今年もうまい具合に降り積もったな、と思い、毎年世話になっているトナカイ達のツノを撫でた。その行為に慣れているカモシカ達は、アテムへと擦り寄ってきた。首に付いた鈴は、その動作のおかげで一つシャン、と鳴り壊れていないことをアテムに告げる。もうかれこれ、この仕事を初めて余年…およそ2年経つが、年一回の勤めだ。まだまだ自分は駆け出しだ。本当に自分は未熟で、真の意味で子供たちの夢となりえたる存在になりきれているのかという不安もある。自分を推薦してくれた先代は、最早この業界では伝説とまで言われている人で、今は隠居しているが、未だに彼の人の存在は大きなものが有った。
たくさんいる候補のなかから、彼の人はアテムを選び、彼の人の使っていた商売道具とともにその仕事を与えられたとき、それはもう栄誉有ることだった。

近代、人々は自分達を夢の異物として、その存在さえすでに商標として使われているほど、その立場は昔に比べ、『いないもの、本当は存在しないもの』として扱われてしまっていた。悲しいことにそれは子供たちにさえ知れ渡り、今や自分達を見れる子供はほんの一握り。

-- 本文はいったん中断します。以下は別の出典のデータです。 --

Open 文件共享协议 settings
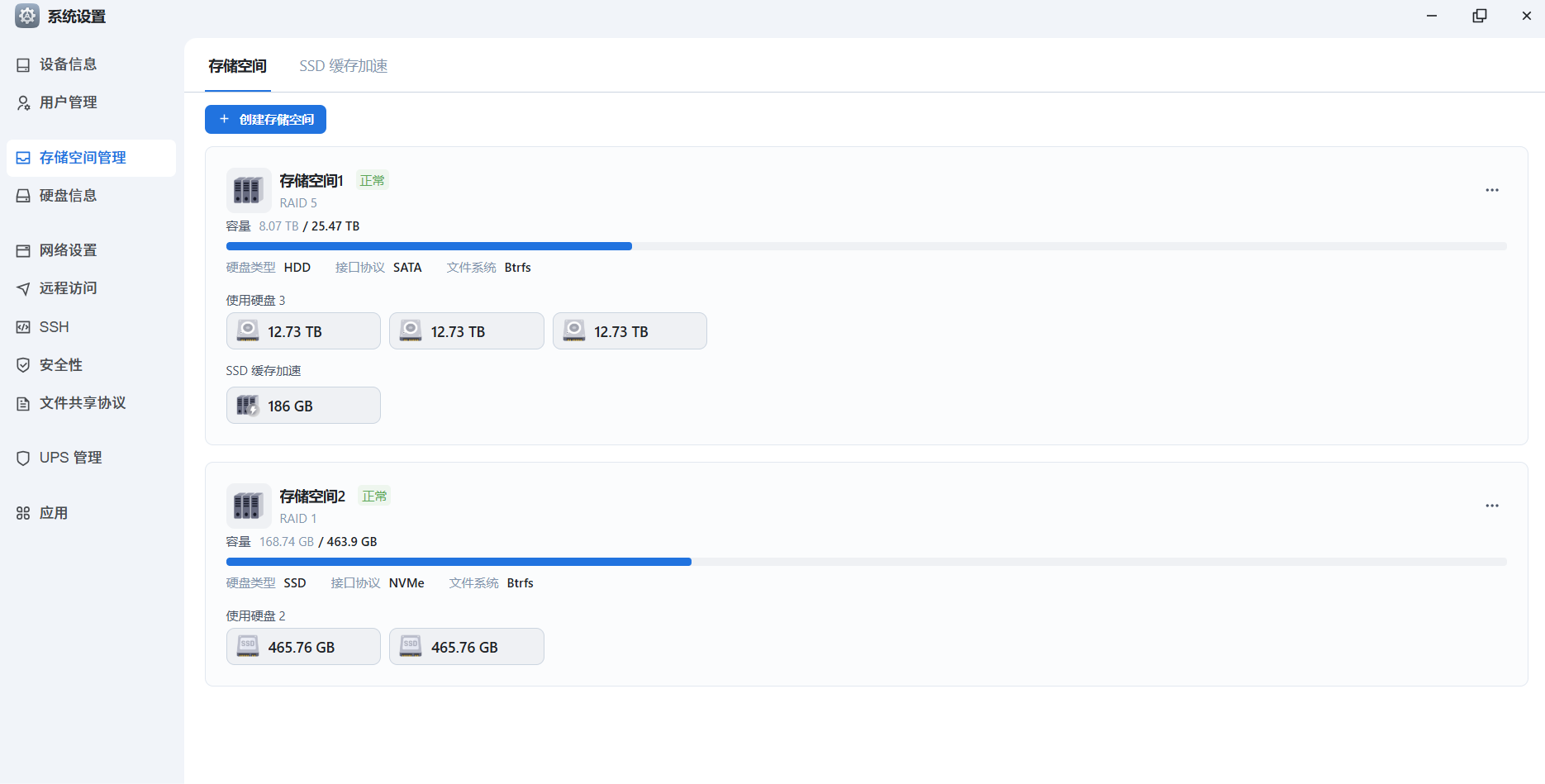The image size is (1545, 784). point(82,403)
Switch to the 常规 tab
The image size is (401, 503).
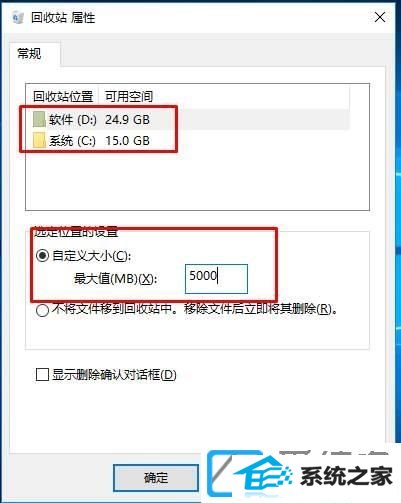coord(29,53)
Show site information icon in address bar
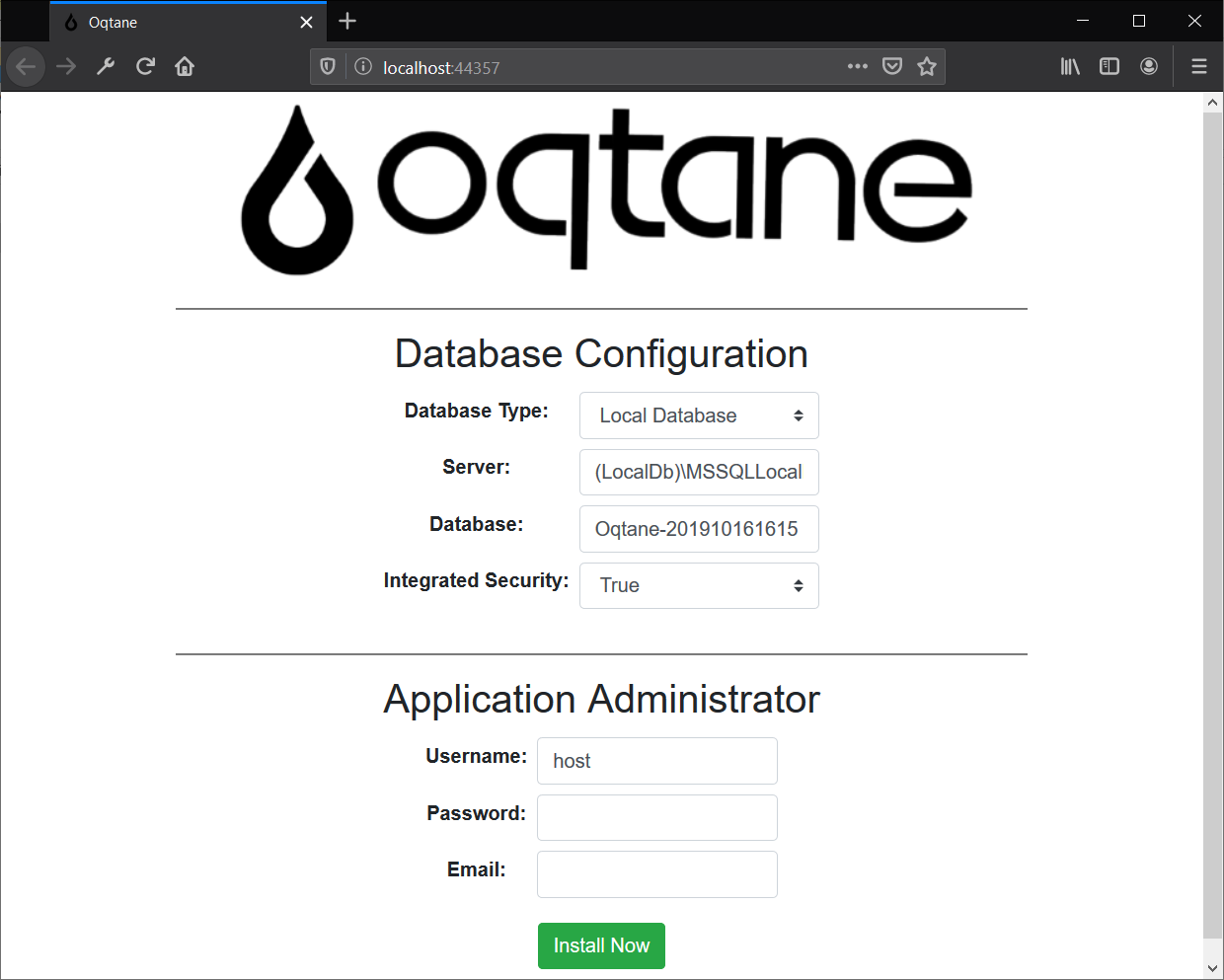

しかし、アテムはこの仕事を止める気など、毛頭もなかった。

一人でも信じてくれる者がいるかぎり、自分達はこの世界にいることができるのだから。

そうして、代々受け継がれてきたという、つぎはぎのしてある、ほつれてはいるが、丈夫な白い袋に夢を、子供たちそれぞれの夢を積め、オレ専用の戦闘服へと着替え、勇んでソリへと乗り込む。トナカイ達をつないだ手綱を思い切りたなびかせ、空へと飛び立った。
そう…オレの仕事というのは、サンタクロースだった。